Every line of the data below that holds the string "Nacions" needs to be reported.

##### Data supplied #####

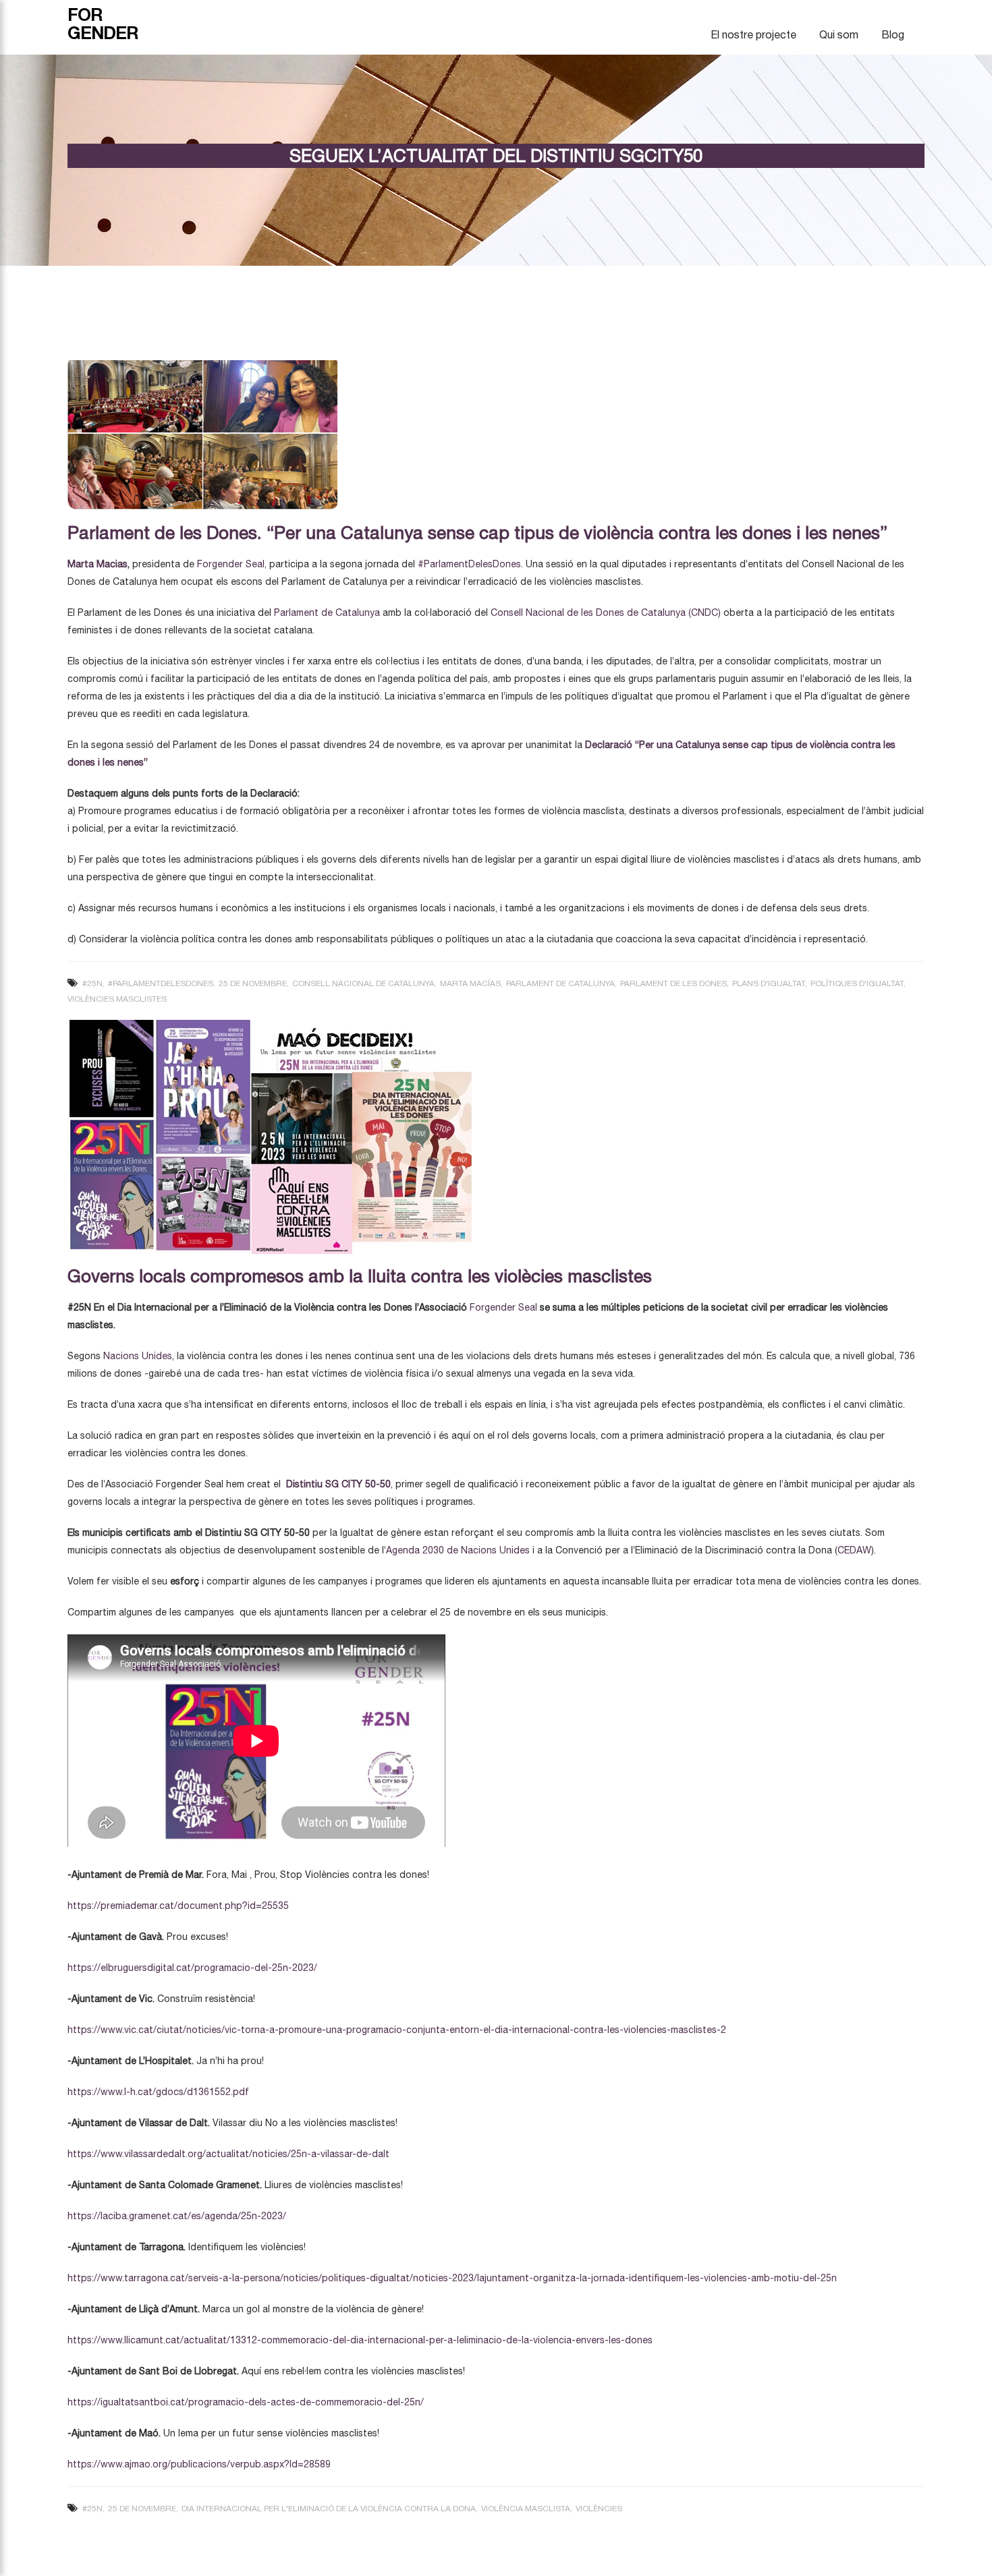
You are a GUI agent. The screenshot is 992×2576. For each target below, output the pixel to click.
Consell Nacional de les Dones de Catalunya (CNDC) (606, 612)
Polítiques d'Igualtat (857, 983)
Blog (892, 34)
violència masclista (525, 2508)
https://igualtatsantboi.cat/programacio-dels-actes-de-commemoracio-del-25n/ (245, 2402)
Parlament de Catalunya (327, 612)
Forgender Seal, (232, 564)
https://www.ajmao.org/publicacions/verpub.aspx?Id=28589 (199, 2464)
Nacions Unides (137, 1355)
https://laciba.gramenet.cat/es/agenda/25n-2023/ (176, 2215)
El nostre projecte (753, 34)
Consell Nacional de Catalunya (363, 983)
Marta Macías (470, 983)
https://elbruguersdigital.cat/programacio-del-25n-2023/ (192, 1967)
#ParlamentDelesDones (160, 983)
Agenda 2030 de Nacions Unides (458, 1550)
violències (599, 2508)
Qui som (838, 34)
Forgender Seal (505, 1307)
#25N (92, 983)
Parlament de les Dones (673, 983)
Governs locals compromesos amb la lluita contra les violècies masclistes (359, 1275)
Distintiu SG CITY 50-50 (338, 1484)
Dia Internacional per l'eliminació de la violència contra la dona (329, 2508)
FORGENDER (102, 23)
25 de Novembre (253, 983)
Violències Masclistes (117, 999)
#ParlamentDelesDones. (470, 564)
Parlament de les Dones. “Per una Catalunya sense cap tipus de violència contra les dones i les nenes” (477, 532)
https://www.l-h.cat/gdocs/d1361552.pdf (158, 2091)
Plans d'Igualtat (768, 983)
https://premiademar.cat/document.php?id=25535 (178, 1905)
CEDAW (854, 1550)
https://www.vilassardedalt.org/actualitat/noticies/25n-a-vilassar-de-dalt (228, 2153)
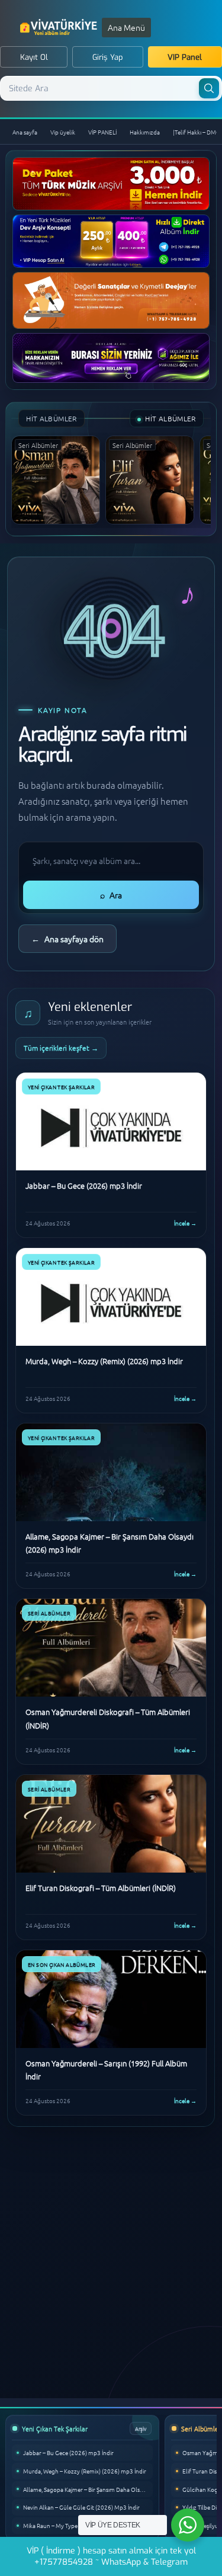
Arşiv (140, 2428)
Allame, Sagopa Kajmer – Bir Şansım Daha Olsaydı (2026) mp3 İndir (88, 2489)
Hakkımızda (145, 131)
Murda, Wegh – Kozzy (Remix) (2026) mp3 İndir (84, 2470)
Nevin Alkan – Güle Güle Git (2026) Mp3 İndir (81, 2507)
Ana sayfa (24, 131)
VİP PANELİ (102, 131)
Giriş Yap (107, 57)
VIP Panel (185, 57)
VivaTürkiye (60, 27)
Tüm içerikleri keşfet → (61, 1047)
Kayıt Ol (34, 57)
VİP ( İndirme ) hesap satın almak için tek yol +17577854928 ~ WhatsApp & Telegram (111, 2556)
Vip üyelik (62, 131)
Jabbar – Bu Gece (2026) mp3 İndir (68, 2452)
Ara (111, 895)
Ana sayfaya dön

#####

Your response:
Nacions Unides (137, 1355)
Agenda 2030 de Nacions Unides (458, 1550)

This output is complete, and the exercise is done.